Active Page Dwell Time
This is one of the main attention metrics. It basically measures the average active time for a content page. By active we mean that it was on the main display of the device. Also excluded are tabs that don’t appear on the main screen of the browser.
In View Time
Essentially, it indicates how long people spend on average viewing half of the ad pixels on the active screen. Calculation of this time is based on the first second after it appears in view. It is one of the most fundamental metrics in attention metrics.
%Video Played in View:
This is a pretty solid attention metric for Video ads. It measures how much of a video was watched while in the active view. The metric is reporting video percentages, allowing marketing professionals to widely use the metric for comparison purposes.

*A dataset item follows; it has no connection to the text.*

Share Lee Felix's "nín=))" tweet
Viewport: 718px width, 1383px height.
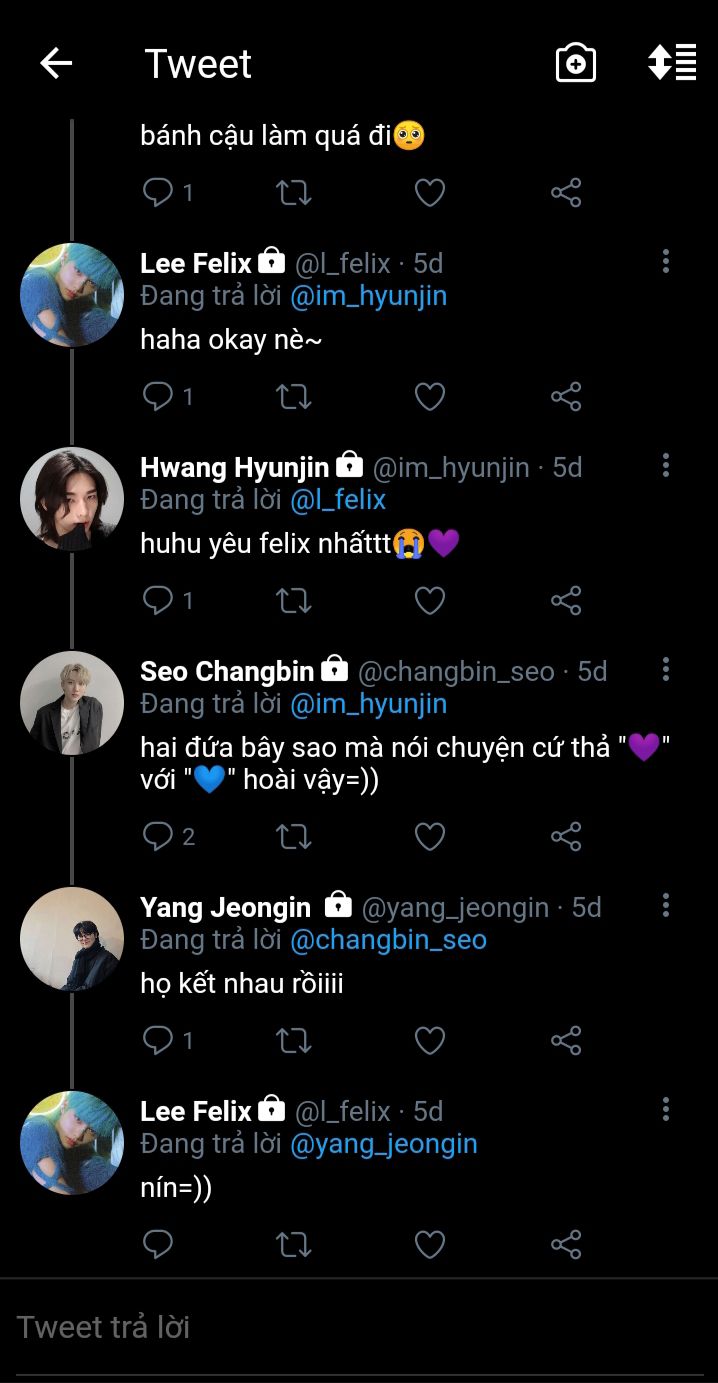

Why Are Attention Metrics Important?
Digital Marketing Objectives & Attention Metrics
The main objective of any digital marketing campaign is to increase sales while keeping Customer acquisition costs at a minimum. By using attention metrics, marketers can determine the success of their campaigns better. Viewability is in this way misleading as it treats all views as equals. However, a view with zero attention, wouldn’t be positively affecting sales. It is in this sense a waste of marketing budget. Attention metrics can therefore increase marketing effectiveness.
Attention Metrics Trend
Big media agencies are trying to push for the technology including Adelaide, Dentsu Aegis, Realeyes and TVision. The software development linked to attention metrics is costly and the industry is yet to fully grasp the necessity of investing in that. The technology hasn’t acquired accreditation yet from the Media Rating Council. This hasn’t however held back the media agencies from testing it out and studying its effect on their campaigns.
What Does This Mean for You?
It basically means that you shouldn’t take the commonly used metrics for granted. It is important to treat data on viewability with caution. Studies have proven that only a third of the considered viewed ads get full attention. It could also entail reaching out to media companies that are developing attention analytics tools. You could then decide whether using them would fit into your budget. Attention metrics can provide advertisers with a much clearer picture of how consumers are interacting with their content. The sooner you start using them, the more efficient your marketing campaigns would be.
What To Do Next?
Keep on following the changes in the business. As agencies invest more into technology, the way they evaluate ads’ performance is likely to change.